一个<em>在体外</em>对雌激素敏感的乳腺癌休眠模式在骨髓中:分子机理研究与假设生成的一个工具
Summary
We developed an in vitro model of dormancy in the bone marrow for estrogen-sensitive breast cancer cells. The goal of this protocol is to demonstrate use of the model for the study of the molecular and cellular biology of dormancy and for generation of hypotheses for subsequent testing in vivo.
Abstract
The study of breast cancer dormancy in the bone marrow is an exceptionally difficult undertaking due to the complexity of the interactions of dormant cells with their microenvironment, their rarity and the overwhelming excess of hematopoietic cells. Towards this end, we developed an in vitro 2D clonogenic model of dormancy of estrogen-sensitive breast cancer cells in the bone marrow. The model consists of a few key elements necessary for dormancy. These include 1) the use of estrogen sensitive breast cancer cells, which are the type likely to remain dormant for extended periods, 2) incubation of cells at clonogenic density, where the structural interaction of each cell is primarily with the substratum, 3) fibronectin, a key structural element of the marrow and 4) FGF-2, a growth factor abundantly synthesized by bone marrow stromal cells and heavily deposited in the extracellular matrix. Cells incubated with FGF-2 form dormant clones after 6 days, which consist of 12 or less cells that have a distinct flat appearance, are significantly larger and more spread out than growing cells and have large cytoplasm to nucleus ratios.
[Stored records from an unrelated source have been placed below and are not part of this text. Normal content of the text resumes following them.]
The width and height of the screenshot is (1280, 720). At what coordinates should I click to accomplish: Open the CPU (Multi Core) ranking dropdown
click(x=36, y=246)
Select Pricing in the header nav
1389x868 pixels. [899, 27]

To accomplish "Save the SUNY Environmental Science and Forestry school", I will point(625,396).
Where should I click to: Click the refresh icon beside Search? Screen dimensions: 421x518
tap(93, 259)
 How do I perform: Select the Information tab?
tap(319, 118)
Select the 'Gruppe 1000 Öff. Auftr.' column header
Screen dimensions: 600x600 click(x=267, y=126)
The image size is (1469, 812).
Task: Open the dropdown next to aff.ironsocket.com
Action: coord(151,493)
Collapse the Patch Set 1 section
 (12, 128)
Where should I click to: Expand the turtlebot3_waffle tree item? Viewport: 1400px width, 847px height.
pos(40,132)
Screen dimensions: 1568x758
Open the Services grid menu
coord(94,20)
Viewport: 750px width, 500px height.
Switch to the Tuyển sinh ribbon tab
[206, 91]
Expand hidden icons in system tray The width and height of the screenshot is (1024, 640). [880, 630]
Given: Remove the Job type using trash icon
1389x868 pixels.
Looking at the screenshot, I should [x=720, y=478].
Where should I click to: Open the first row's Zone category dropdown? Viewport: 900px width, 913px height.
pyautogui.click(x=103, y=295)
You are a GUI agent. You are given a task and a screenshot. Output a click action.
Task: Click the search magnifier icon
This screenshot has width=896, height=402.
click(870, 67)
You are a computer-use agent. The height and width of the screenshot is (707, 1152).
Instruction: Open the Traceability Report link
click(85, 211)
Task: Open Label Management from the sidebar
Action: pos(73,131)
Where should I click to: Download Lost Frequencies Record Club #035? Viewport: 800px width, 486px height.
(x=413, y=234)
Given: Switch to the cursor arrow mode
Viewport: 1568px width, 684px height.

In contrast, cells incubated without FGF-2 form primarily growing colonies consisting of >30 relatively small cells. Perturbations of the system with antibodies, inhibitors, peptides or nucleic acids on day 3 after incubation can significantly affect various phenotypic and molecular aspects of the dormant cells at 6 days and can be used to assess the roles of membrane-localized or intracellular molecules, factors or signaling pathways on the dormant state or survival of dormant cells. While recognizing the in vitro nature of the assay, it can function as a highly useful tool to glean significant information about the molecular mechanisms necessary for establishment and survival of dormant cells. This data can be used to generate hypotheses to be tested in vivo models.
Introduction
乳腺癌细胞转移到骨髓病前是可检测1,只要小的肿瘤发展的血管2,3。转移过程是快,但效率不高。细胞迅速进入新的血管,在数百万个4天,但行程到远处器官5几年生存。尽管如此,一些微生存在骨和可以发现以单细胞或在从初诊患者1骨髓抽吸小细胞团块。这些细胞抗蚀辅助化疗,其施用于消除他们6的根本目的。这种阻力被赋予的,基本上,通过存活通过与骨髓微7,8-相互作用信令发起的。微转移可以在大约三分之一的妇女局部乳腺癌的发现,代表了生存的独立指标时,单因素分析分析9。一些microme转移瘤是开始增长,但复发模式依赖于细胞类型。例三阴性乳腺癌往往1〜4年之间复发,这表明穷人控制了休眠状态。其他类型的细胞,包括ER / PR +细胞,可以保持休眠长达20年,复发10的稳定,连续速率。而在ER +和ER-乳腺癌细胞系和肿瘤之间休眠的 基因表达签名的差异反映了不同的休眠潜力11,与骨髓基质相互作用可能代表到休眠一个显著的贡献。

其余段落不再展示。